**What needs to be done:** What needs reproducing is the run of lines in the data below starting at the line with "Identify the click" and ending at the line with "Materia: Víctimas de", both ends included. Copy it exactly, without pictures, and add nothing.

[[ Supplied records open ]]

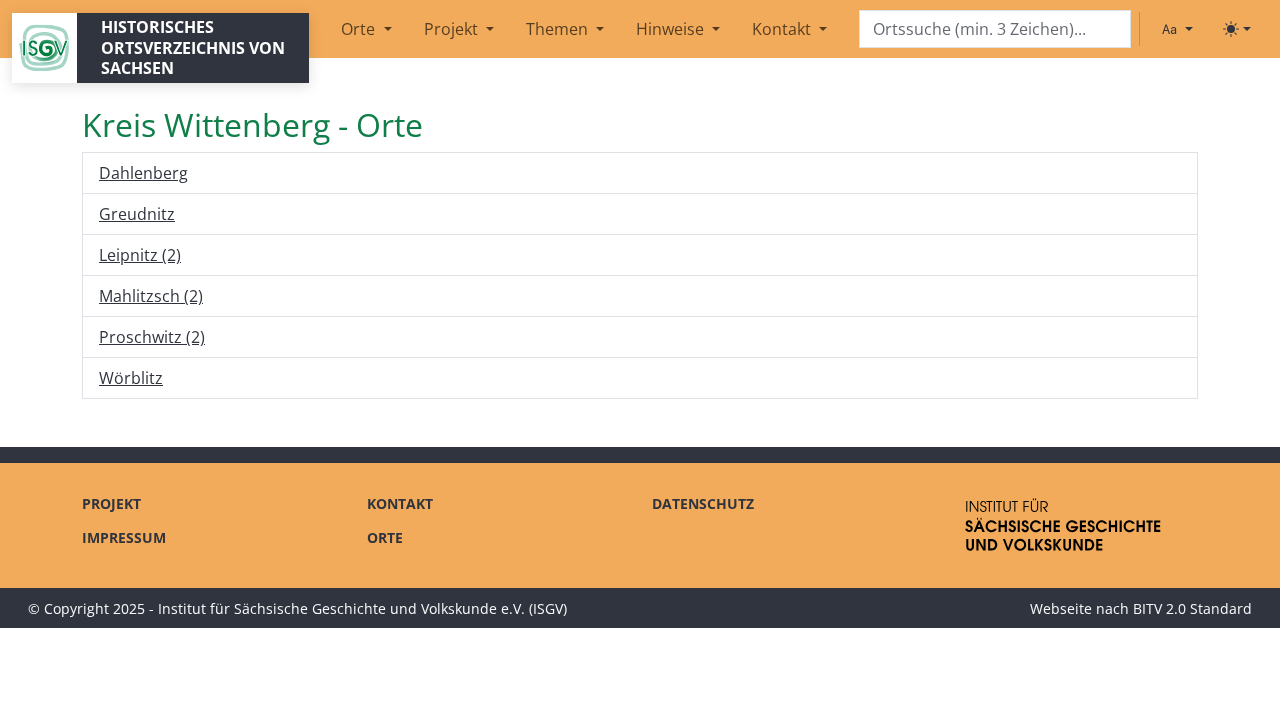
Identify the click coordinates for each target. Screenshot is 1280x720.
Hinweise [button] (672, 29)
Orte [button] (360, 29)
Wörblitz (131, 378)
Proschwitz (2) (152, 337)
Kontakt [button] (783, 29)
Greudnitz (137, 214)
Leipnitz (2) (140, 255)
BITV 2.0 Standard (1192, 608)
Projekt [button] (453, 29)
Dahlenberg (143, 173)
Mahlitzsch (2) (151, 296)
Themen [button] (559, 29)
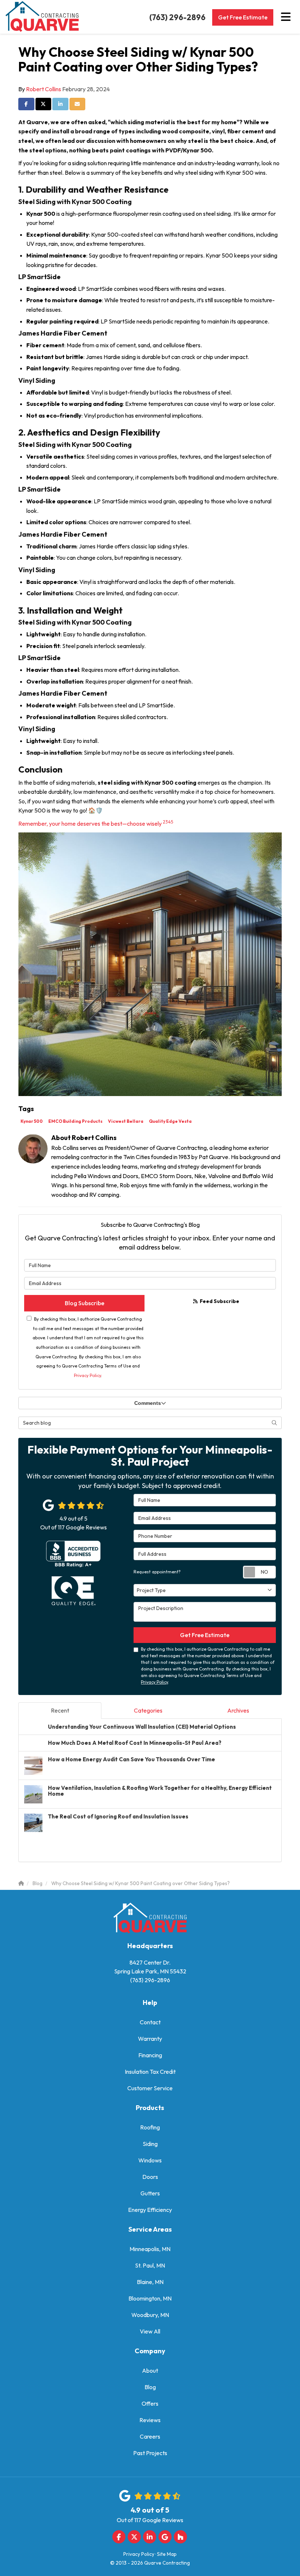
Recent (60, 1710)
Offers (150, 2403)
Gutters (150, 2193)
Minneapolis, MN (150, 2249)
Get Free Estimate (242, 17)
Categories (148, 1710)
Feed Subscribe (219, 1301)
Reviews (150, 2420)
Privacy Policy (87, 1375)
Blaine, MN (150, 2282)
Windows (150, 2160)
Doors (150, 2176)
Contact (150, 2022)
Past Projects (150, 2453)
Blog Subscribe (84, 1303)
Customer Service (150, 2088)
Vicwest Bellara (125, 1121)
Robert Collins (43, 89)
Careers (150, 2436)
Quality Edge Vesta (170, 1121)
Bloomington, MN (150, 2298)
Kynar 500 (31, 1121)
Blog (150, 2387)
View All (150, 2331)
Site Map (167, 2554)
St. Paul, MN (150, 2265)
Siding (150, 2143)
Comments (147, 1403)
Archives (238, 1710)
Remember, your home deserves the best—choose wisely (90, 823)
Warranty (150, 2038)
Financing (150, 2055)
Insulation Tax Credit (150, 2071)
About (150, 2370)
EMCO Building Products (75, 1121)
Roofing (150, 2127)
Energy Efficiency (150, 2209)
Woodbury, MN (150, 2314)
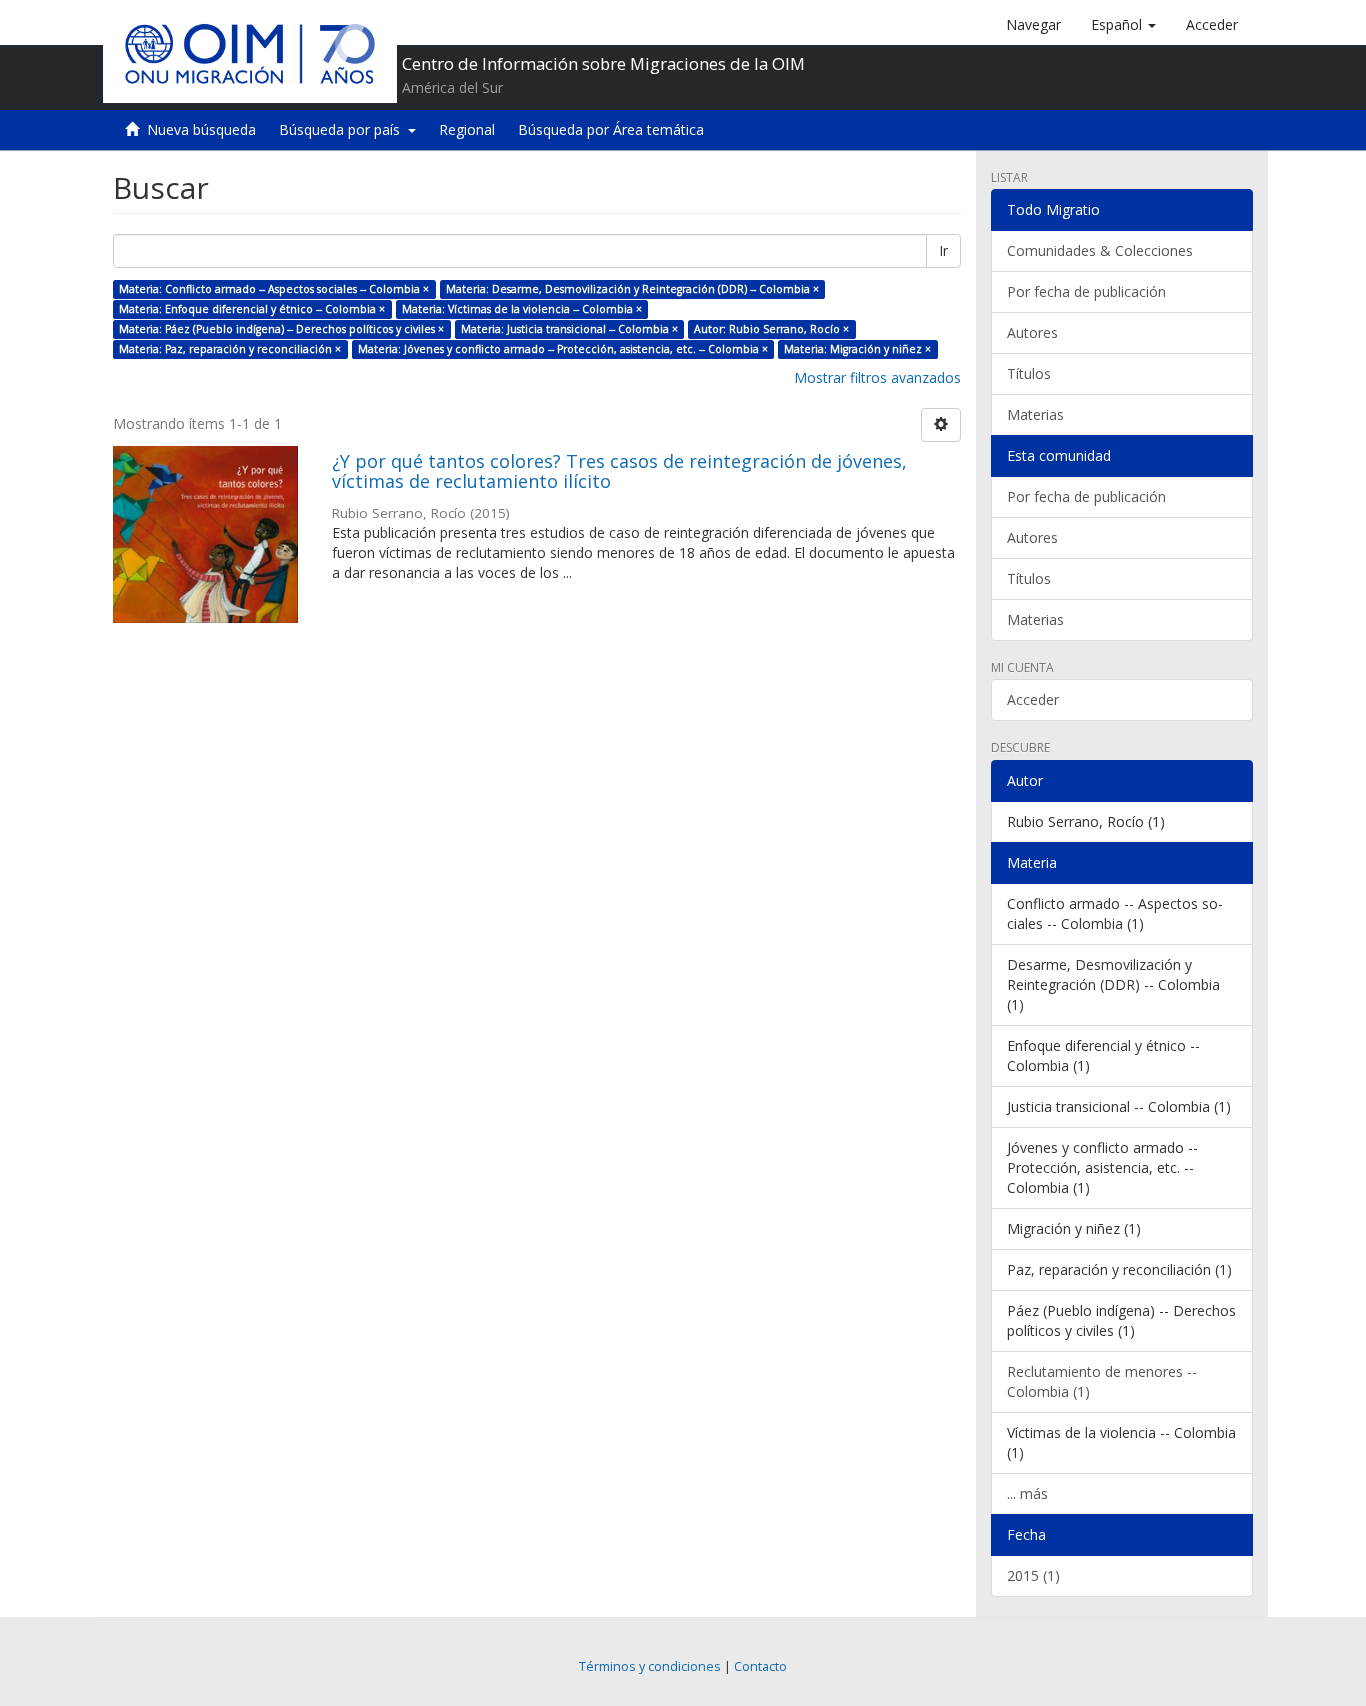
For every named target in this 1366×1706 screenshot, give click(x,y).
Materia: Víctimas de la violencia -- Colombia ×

[[ Supplied records closed ]]
[[ Supplied records open ]]

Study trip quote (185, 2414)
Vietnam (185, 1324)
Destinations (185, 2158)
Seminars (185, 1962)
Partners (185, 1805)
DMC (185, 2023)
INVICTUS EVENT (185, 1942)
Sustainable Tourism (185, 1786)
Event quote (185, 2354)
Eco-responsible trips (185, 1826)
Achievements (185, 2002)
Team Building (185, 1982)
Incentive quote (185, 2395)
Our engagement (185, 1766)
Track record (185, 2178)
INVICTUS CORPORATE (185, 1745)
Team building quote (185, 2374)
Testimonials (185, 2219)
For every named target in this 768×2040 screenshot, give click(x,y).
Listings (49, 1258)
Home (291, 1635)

[[ Supplied records closed ]]

**Answer area:**
Identify the click coordinates for each target. Screenshot is 1280x720.
Hinweise [button] (672, 29)
Orte [button] (360, 29)
Wörblitz (131, 378)
Proschwitz (2) (152, 337)
Kontakt [button] (783, 29)
Greudnitz (137, 214)
Leipnitz (2) (140, 255)
BITV 2.0 Standard (1192, 608)
Projekt [button] (453, 29)
Dahlenberg (143, 173)
Mahlitzsch (2) (151, 296)
Themen [button] (559, 29)
Recent (60, 1710)
Offers (150, 2403)
Gutters (150, 2193)
Minneapolis, MN (150, 2249)
Get Free Estimate (242, 17)
Categories (148, 1710)
Feed Subscribe (219, 1301)
Reviews (150, 2420)
Privacy Policy (87, 1375)
Blaine, MN (150, 2282)
Windows (150, 2160)
Doors (150, 2176)
Contact (150, 2022)
Past Projects (150, 2453)
Blog Subscribe (84, 1303)
Customer Service (150, 2088)
Vicwest Bellara (125, 1121)
Robert Collins (43, 89)
Careers (150, 2436)
Quality Edge Vesta (170, 1121)
Bloomington, MN (150, 2298)
Kynar 500 (31, 1121)
Blog (150, 2387)
View All (150, 2331)
Site Map (167, 2554)
St. Paul, MN (150, 2265)
Siding (150, 2143)
Comments (147, 1403)
Archives (238, 1710)
Remember, your home deserves the best—choose wisely (90, 823)
Warranty (150, 2038)
Financing (150, 2055)
Insulation Tax Credit (150, 2071)
About (150, 2370)
EMCO Building Products (75, 1121)
Roofing (150, 2127)
Energy Efficiency (150, 2209)
Woodbury, MN (150, 2314)
For every named target in this 1366×1706 screenshot, give click(x,y).
Materia: Víctimas de la violencia -- Colombia ×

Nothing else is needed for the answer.